Introducing the winning projects of the Letterenfonds Foundation!

We have great news to share with you!

Five artists from our Ukrainian community won grants from the Support Programme for Ukrainian Artists 2024 financed by the Ministry of Education, Culture and Science and the Ministry of Foreign Affairs of the Netherlands!

This means that very soon you will be presented with very diverse Ukrainian projects, which include visual art, literature, art therapy, fashion and education.

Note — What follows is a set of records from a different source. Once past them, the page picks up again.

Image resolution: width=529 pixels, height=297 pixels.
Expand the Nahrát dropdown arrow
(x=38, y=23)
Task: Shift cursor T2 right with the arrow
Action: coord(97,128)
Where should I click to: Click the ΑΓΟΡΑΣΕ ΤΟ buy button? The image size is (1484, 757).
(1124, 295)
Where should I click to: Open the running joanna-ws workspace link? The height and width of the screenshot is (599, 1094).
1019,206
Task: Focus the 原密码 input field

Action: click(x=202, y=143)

All projects will take place with the assistance and support of the VATAHA Foundation.

In this article, in order to introduce you to the winners and their projects, we asked them the same three questions:

1. What kind of project will they implement,

2. When can the public expect the project, and where exactly can it be seen?

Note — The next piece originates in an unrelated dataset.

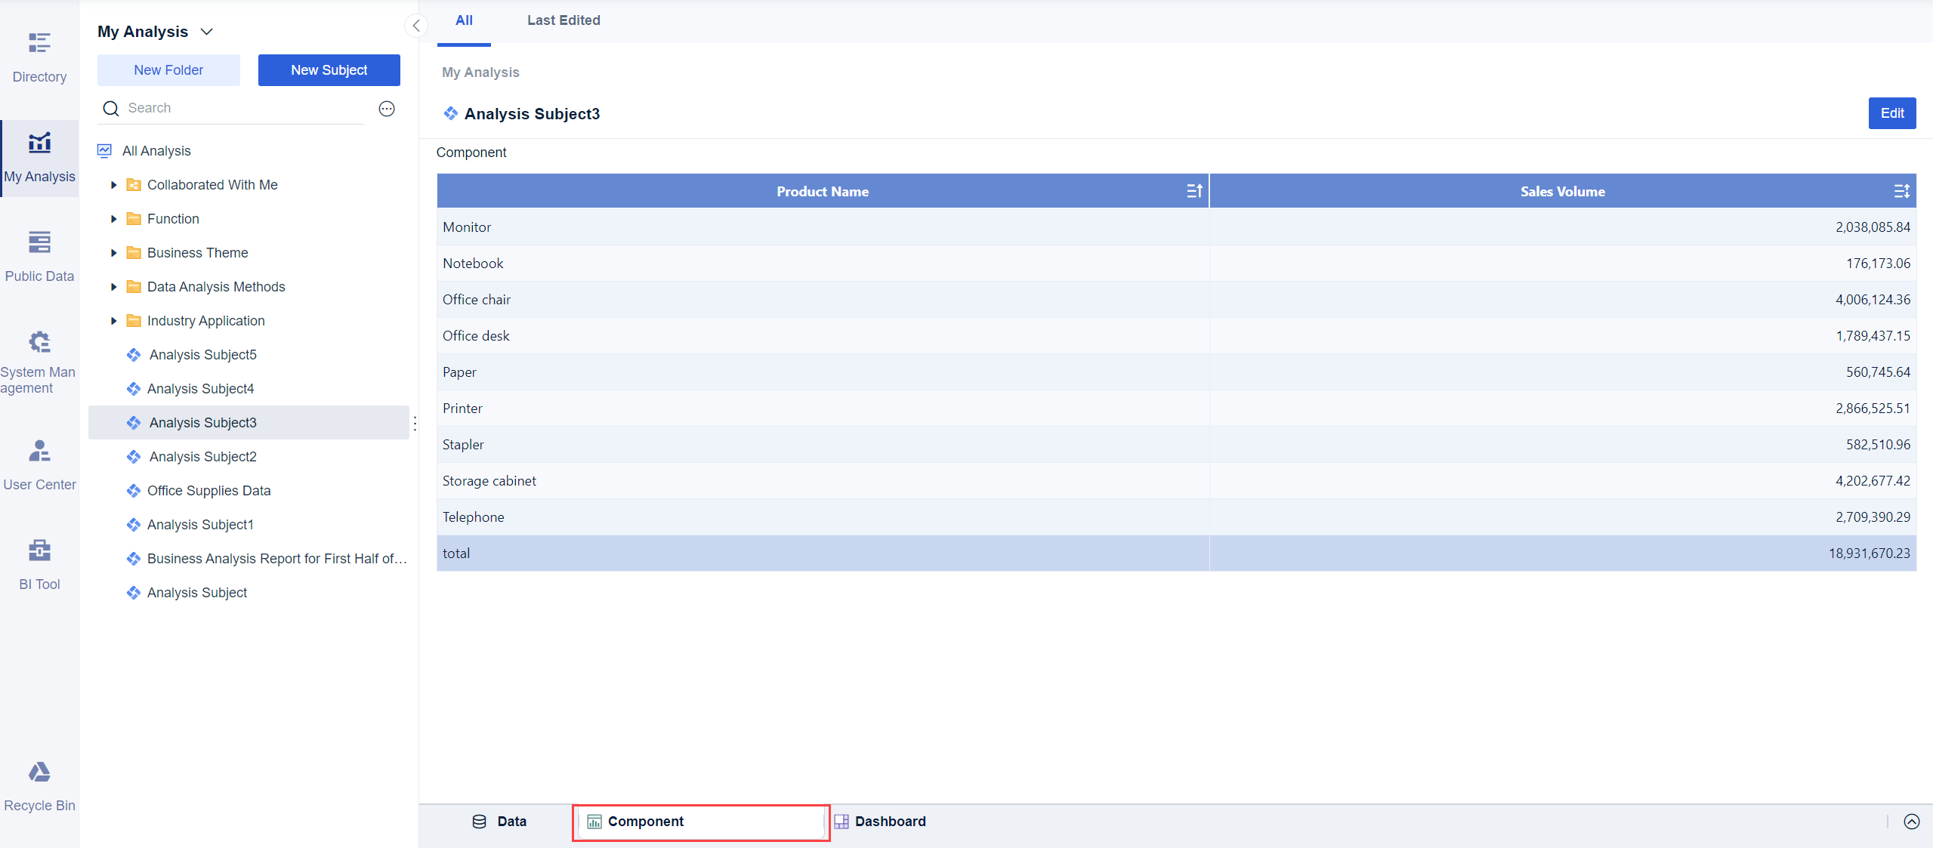This screenshot has height=848, width=1933.
Task: Toggle bottom panel collapse arrow
Action: point(1911,822)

3. Who will be primarily interested in the project and why?

Anastasia Prokofieva

Installation “Fragments of Resilience”

Photo: Alexandru Vasilachi

  • What kind of project will you implement?

Fragments of Resilience is a project about an adaptation process where the emotional trauma of loss can develop into memories and a supportive frame for the future. Since the onset of Russian aggression against Ukraine in 2014, and especially since the full-scale invasion in 2022, an enduring sense of loss has taken root in Ukrainian society. So as Ukrainians – at home or abroad – continue their fight for freedom and independence, they deal not only with the tangible disruptions caused by war but also with the intangible absence of their pre-war existence.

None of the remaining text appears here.